Shawn Fain, president of the UAW, had been calling for Tavares’ dismissal for months, framing it as a step toward better treatment for the company’s workforce. Following the announcement of Tavares’ resignation, Fain welcomed the move, calling it “a major step in the right direction for a company that has been mismanaged and a workforce that has been mistreated for too long.”
Whoever succeeds Tavares as CEO will face a complex landscape. The new leader will be tasked with rebuilding relationships with US employees, suppliers, and dealers, as well as restoring the company’s credibility with investors. US dealer council head Kevin Farrish has already signaled optimism, pointing to changes made by newly appointed North American Chief Operating Officer Antonio Filosa.
The next CEO must also address production strategy, particularly the balance between electric and internal combustion engine (ICE) vehicles. While Tavares prioritized electric vehicles as part of the “Dare Forward 2030” initiative, some US leaders argued that gas-powered models should have been maintained longer to sustain sales. The company must now navigate this divide as it continues its EV transition amid intensifying competition from American rivals.

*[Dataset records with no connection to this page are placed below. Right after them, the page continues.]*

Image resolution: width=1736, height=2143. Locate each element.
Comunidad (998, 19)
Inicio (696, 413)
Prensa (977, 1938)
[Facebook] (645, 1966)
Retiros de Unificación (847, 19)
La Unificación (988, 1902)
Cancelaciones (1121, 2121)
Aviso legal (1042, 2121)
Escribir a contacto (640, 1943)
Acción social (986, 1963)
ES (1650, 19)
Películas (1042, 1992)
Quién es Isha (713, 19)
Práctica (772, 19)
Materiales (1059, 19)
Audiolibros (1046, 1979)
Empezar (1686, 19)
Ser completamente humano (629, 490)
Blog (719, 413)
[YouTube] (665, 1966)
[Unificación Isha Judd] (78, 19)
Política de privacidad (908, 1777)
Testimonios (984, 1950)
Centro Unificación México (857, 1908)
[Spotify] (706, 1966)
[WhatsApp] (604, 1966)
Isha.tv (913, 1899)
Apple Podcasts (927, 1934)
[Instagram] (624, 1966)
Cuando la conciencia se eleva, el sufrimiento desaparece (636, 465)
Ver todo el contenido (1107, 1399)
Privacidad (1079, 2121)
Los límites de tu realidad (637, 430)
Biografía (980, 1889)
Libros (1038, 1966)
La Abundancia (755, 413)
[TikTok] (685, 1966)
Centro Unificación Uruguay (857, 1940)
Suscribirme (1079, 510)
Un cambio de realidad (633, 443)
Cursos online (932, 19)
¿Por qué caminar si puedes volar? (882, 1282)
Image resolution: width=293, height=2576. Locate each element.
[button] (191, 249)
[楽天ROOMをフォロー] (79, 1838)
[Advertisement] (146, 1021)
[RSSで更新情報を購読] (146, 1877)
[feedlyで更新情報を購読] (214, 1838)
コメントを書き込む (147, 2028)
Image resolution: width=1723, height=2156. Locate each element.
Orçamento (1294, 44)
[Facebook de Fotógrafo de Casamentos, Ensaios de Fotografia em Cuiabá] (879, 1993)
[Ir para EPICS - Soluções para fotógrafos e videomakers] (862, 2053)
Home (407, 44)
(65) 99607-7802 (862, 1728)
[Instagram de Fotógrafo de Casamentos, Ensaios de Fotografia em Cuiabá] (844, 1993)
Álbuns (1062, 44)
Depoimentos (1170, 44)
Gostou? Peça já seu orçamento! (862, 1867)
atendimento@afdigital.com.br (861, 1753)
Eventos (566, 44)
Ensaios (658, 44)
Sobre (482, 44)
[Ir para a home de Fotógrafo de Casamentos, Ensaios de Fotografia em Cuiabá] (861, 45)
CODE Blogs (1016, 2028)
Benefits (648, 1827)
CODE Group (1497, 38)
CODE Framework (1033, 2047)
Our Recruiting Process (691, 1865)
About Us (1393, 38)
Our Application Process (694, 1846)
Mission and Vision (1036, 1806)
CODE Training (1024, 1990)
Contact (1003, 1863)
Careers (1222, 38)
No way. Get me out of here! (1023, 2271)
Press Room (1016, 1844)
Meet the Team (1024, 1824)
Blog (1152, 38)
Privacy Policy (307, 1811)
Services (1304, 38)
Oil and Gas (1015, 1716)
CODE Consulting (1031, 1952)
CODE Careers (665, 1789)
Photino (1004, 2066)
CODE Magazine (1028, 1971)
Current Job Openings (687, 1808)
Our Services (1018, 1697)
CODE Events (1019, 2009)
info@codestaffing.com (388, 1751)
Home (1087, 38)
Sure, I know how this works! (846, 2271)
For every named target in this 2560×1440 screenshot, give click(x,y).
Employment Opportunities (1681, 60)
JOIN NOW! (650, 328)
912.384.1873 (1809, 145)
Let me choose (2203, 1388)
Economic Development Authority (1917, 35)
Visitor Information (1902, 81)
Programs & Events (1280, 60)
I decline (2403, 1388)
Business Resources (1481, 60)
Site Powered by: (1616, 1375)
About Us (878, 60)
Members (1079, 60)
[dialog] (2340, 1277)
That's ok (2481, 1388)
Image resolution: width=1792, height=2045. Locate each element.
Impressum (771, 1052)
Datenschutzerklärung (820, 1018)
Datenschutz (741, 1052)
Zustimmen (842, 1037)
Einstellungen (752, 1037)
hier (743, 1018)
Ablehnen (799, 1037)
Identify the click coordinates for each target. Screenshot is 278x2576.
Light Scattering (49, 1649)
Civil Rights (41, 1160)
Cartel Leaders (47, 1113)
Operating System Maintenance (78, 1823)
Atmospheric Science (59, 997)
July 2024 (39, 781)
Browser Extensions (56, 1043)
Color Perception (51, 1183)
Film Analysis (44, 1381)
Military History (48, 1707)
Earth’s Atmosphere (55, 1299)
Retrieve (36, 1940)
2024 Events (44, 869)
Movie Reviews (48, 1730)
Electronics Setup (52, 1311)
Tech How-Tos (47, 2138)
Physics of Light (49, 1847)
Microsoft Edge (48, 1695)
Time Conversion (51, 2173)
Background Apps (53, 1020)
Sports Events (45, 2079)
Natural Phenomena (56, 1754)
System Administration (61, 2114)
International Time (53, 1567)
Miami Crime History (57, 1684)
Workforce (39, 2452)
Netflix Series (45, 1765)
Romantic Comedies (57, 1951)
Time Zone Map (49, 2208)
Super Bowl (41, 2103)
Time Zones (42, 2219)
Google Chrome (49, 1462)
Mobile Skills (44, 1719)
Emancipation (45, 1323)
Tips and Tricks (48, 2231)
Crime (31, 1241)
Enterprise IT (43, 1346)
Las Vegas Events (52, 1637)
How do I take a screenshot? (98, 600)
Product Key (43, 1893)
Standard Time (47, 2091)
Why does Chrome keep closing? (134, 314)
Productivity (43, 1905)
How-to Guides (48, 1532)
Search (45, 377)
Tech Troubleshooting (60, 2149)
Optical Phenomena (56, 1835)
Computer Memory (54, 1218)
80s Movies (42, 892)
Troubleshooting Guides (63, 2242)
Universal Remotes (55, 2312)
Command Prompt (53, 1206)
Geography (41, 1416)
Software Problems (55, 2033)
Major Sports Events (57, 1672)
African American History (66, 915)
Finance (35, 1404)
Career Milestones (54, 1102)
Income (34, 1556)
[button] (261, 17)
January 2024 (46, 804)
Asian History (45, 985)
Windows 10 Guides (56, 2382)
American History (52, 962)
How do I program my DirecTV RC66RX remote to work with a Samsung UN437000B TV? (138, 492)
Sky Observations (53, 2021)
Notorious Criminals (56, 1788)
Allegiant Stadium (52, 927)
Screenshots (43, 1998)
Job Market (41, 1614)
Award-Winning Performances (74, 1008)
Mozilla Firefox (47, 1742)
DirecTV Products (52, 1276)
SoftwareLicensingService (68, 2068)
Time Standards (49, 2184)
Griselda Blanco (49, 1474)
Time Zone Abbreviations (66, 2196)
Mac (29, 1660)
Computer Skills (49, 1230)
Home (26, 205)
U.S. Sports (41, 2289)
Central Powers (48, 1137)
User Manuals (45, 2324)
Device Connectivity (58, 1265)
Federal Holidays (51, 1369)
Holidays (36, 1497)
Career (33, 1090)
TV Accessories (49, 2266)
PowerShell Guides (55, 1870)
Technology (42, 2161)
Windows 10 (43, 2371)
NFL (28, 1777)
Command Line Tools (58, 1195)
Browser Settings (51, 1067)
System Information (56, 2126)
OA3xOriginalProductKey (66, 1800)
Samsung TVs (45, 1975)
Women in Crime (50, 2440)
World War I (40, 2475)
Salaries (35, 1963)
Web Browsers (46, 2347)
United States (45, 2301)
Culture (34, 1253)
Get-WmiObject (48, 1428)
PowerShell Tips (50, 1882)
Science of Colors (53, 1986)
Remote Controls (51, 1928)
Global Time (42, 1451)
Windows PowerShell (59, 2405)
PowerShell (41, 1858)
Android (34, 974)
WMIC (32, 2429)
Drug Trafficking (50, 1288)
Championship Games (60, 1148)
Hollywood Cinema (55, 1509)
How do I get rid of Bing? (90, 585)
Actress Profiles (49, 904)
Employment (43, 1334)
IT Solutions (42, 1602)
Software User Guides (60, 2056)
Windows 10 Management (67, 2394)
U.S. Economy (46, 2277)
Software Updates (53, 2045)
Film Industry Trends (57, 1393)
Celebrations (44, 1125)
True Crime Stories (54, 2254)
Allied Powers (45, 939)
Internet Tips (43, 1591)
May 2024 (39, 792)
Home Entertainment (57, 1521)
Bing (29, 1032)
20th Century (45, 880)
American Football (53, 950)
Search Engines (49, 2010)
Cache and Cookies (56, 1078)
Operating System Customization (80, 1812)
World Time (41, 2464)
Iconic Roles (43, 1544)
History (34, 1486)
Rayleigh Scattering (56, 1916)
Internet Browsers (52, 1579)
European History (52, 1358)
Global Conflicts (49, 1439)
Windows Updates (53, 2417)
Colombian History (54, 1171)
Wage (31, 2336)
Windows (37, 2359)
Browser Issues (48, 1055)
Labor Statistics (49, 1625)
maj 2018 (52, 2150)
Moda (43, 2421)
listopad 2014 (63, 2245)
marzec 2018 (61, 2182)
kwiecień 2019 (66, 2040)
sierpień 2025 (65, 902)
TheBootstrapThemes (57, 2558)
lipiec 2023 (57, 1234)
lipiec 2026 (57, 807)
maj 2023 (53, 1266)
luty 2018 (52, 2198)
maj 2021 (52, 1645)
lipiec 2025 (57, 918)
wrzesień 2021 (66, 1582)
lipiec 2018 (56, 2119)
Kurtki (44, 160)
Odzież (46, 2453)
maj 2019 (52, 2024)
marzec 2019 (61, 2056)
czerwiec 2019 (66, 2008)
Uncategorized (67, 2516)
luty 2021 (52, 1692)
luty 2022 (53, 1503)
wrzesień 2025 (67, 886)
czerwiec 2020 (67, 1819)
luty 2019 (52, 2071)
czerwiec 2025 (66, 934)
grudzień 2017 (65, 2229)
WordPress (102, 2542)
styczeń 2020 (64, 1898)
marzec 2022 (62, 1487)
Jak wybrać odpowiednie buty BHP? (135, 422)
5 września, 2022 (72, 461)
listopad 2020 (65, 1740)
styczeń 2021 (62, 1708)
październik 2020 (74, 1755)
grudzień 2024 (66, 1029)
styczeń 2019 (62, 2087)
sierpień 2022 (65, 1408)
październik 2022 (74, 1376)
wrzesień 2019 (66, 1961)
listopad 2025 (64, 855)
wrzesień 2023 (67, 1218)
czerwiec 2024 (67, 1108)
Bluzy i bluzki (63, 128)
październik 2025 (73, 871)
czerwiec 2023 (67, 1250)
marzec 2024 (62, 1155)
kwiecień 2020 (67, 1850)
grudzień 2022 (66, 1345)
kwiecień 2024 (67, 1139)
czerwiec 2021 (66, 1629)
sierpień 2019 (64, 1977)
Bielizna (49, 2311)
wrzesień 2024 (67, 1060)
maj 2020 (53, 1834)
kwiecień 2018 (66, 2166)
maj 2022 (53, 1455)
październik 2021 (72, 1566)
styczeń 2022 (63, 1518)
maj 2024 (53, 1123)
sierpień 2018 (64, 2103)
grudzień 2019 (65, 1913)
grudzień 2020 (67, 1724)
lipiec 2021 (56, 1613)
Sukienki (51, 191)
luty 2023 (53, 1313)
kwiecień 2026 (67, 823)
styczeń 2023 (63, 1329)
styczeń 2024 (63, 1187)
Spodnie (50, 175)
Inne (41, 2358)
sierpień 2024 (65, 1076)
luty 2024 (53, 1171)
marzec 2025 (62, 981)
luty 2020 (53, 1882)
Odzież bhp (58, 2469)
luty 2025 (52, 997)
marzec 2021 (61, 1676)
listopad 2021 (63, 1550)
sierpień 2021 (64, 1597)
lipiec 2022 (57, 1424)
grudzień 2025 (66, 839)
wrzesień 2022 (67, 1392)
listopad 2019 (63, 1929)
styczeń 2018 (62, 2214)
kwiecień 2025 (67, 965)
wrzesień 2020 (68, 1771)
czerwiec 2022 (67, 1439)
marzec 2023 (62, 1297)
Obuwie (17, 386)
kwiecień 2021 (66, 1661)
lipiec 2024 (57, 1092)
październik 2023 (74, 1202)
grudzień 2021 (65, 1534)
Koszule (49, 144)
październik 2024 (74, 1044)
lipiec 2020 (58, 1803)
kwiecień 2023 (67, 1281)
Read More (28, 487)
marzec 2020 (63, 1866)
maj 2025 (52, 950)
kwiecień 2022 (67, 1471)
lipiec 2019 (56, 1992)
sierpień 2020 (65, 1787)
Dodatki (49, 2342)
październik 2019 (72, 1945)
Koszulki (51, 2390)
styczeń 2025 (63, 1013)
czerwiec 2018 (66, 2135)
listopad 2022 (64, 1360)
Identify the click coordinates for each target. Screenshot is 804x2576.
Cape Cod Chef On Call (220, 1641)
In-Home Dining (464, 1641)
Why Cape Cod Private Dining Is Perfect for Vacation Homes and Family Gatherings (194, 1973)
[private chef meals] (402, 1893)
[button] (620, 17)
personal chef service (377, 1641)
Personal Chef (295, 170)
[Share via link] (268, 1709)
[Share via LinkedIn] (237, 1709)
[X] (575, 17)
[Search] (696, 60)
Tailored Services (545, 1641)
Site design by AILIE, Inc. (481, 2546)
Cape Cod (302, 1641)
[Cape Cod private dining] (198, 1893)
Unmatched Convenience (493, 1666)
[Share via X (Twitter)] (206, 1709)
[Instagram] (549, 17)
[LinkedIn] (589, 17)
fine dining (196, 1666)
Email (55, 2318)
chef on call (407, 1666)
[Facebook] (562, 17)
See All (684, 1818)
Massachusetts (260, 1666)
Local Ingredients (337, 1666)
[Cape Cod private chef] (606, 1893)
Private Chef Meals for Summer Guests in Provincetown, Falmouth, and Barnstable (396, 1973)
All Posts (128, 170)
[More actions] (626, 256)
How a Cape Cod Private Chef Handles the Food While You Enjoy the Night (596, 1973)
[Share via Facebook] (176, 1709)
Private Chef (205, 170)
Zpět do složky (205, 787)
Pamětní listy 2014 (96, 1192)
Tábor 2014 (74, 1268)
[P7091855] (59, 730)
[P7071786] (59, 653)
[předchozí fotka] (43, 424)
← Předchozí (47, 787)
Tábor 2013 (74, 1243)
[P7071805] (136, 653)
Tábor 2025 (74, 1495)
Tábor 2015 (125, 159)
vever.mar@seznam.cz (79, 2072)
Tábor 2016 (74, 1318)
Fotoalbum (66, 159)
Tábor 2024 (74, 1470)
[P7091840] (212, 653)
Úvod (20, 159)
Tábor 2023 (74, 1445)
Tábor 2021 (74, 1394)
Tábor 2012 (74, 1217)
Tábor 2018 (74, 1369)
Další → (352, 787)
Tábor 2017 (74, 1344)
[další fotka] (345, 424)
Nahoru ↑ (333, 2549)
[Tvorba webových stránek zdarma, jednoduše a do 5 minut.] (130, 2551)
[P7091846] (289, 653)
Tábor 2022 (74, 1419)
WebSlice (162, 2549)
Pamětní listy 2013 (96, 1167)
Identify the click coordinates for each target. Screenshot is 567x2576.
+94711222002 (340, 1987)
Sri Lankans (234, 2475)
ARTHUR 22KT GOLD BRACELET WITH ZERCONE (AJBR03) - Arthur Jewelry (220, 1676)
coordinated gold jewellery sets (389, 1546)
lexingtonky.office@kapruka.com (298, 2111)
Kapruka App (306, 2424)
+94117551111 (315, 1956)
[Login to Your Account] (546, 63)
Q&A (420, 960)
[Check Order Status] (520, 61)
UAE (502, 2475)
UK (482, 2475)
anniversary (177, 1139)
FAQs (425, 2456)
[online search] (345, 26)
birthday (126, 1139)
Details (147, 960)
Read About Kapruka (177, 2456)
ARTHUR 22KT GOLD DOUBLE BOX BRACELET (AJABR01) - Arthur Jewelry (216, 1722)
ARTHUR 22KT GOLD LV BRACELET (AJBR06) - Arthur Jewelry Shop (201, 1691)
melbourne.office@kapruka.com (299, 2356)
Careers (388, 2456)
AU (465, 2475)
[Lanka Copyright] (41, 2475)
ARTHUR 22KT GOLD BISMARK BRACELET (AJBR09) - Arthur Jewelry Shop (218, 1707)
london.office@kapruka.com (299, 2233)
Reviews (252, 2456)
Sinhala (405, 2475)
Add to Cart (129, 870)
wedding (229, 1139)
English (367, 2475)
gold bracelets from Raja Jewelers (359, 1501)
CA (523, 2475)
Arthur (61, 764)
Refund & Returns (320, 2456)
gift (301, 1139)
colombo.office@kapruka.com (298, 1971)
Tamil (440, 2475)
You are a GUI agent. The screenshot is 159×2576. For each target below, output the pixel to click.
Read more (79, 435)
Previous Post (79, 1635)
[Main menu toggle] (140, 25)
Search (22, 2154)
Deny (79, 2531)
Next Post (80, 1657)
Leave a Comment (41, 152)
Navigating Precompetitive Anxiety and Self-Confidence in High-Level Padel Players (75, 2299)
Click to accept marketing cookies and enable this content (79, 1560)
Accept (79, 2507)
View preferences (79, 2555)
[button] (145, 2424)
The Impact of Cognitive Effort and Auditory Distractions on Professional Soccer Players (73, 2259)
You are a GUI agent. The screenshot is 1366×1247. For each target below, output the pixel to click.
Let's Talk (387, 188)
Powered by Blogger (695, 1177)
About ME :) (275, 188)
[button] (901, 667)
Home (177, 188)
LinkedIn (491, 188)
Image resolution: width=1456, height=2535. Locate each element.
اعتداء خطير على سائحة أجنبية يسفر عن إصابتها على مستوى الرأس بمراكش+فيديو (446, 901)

Stellantis Chairman John Elkann has stepped in to manage operations as part of a new interim executive committee. Elkann, who is also the head of Exor, Fiat’s holding company, has been active in damage control, meeting with dealers and visiting Stellantis sites in the US, Italy, and France. He is reportedly optimistic about the company’s future, and a formal CEO appointment is expected during the first half of 2025.
Tavares’ departure serves as a reminder of the delicate balancing act required of automotive CEOs. While cost-cutting and efficiency are necessary for profitability, a lack of sensitivity to regional market needs, employee morale, and stakeholder relationships can have serious consequences. As GM President Mark Reuss remarked:
“You can’t cut your way to growth.”
Stellantis’ board appears to have recognized this lesson, and the company is now working to repair damaged relationships. Among the first signs of this shift is the end of the controversial “Darwin” cost-cutting program. According to sources, the program — named after Charles Darwin’s theory of survival of the fittest — was symbolic of Tavares’ survival-of-the-strongest philosophy. Elkann signaled a shift in corporate strategy:
“Darwin is dead because we intend to survive.”